WHAT TO WORK ON
The expected output is exactly the lines below, starting at the line with "You are a GUI" and ending at the line with "Task: Click the author", both included; no other line belongs in it.

Dataset entries:
══════════

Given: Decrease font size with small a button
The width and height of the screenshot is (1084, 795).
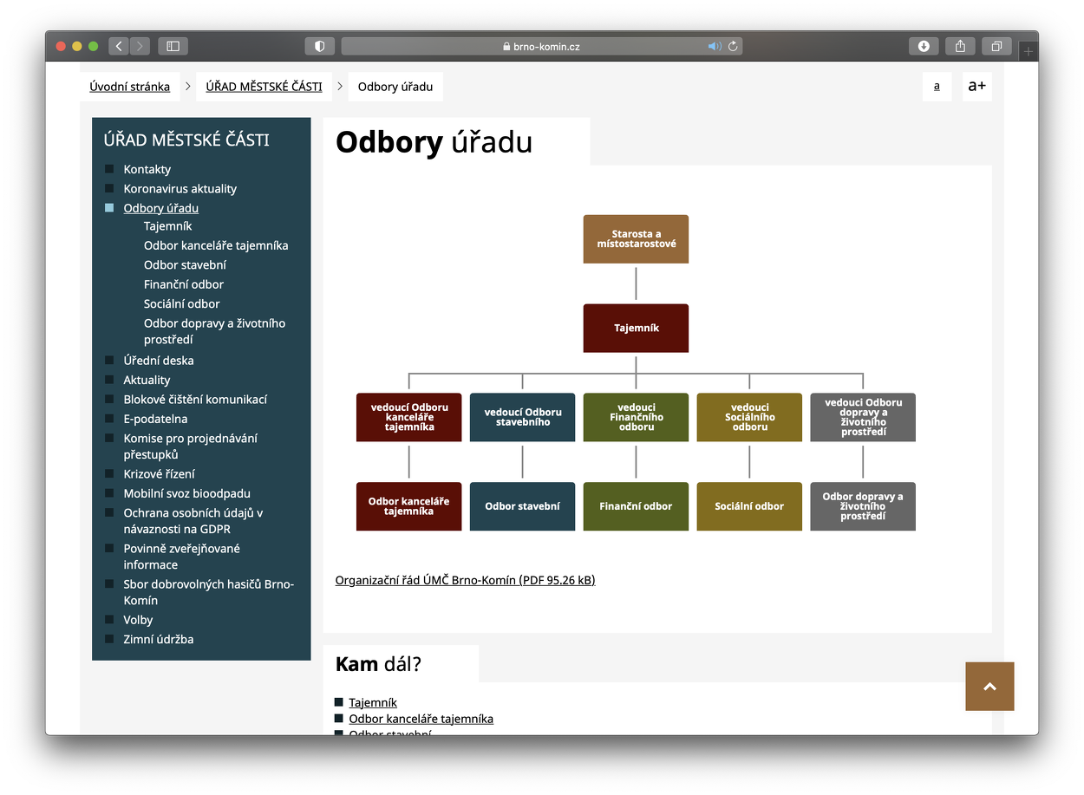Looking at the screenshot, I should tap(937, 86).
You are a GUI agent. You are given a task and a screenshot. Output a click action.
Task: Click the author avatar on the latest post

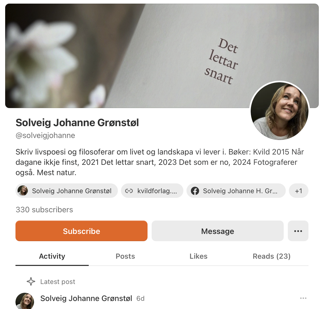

══════════

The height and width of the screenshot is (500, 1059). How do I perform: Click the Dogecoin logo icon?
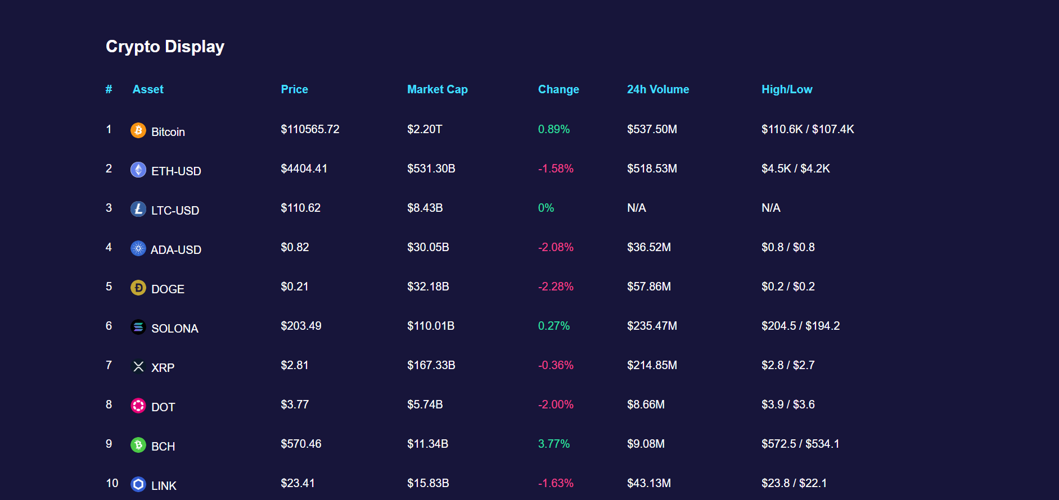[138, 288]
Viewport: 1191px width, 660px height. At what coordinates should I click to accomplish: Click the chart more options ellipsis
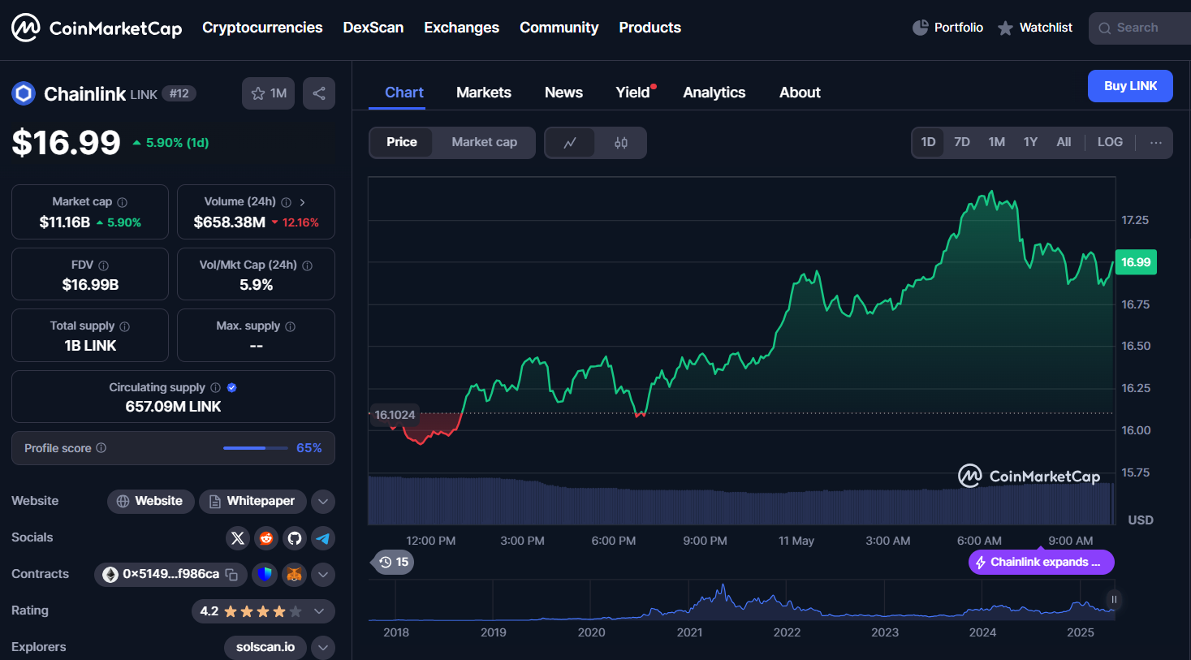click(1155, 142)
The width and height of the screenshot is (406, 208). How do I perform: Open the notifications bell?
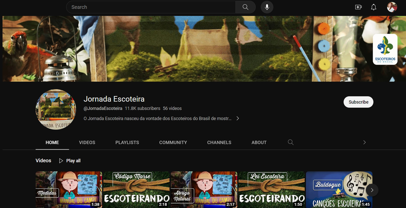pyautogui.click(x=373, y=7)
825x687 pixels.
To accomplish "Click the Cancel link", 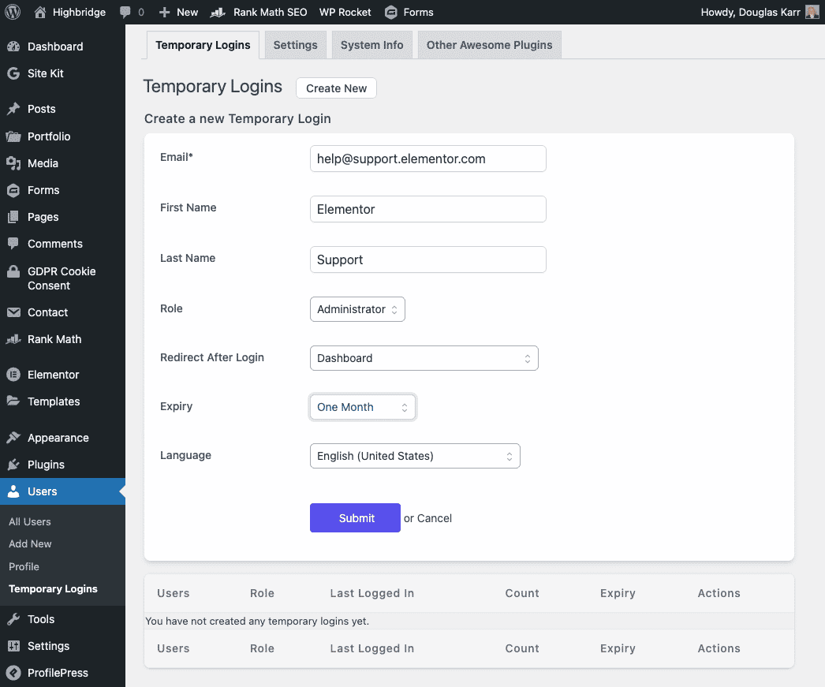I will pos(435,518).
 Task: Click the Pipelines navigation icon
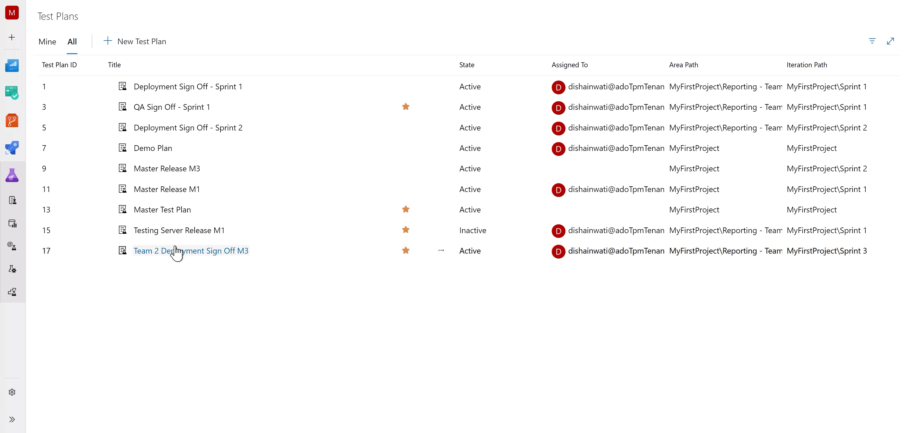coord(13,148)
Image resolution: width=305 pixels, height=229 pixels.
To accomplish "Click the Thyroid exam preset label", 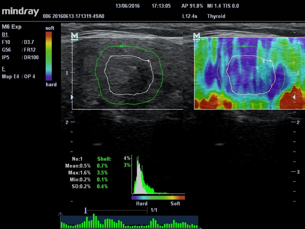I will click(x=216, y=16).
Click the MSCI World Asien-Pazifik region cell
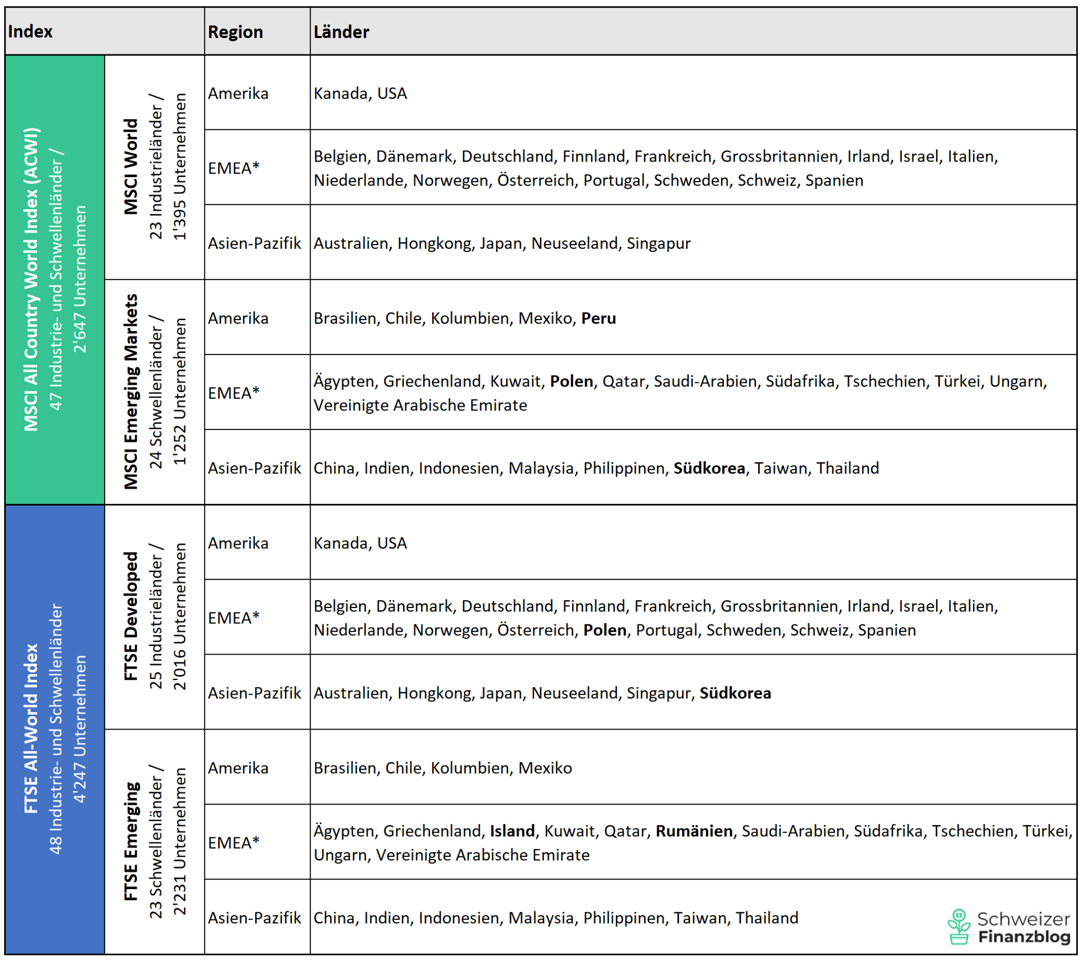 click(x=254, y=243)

══════════

RESULT FOR THIS TASK
You are a GUI agent. You are given a task and a screenshot. Output a click action.
Task: Click the author avatar on the latest post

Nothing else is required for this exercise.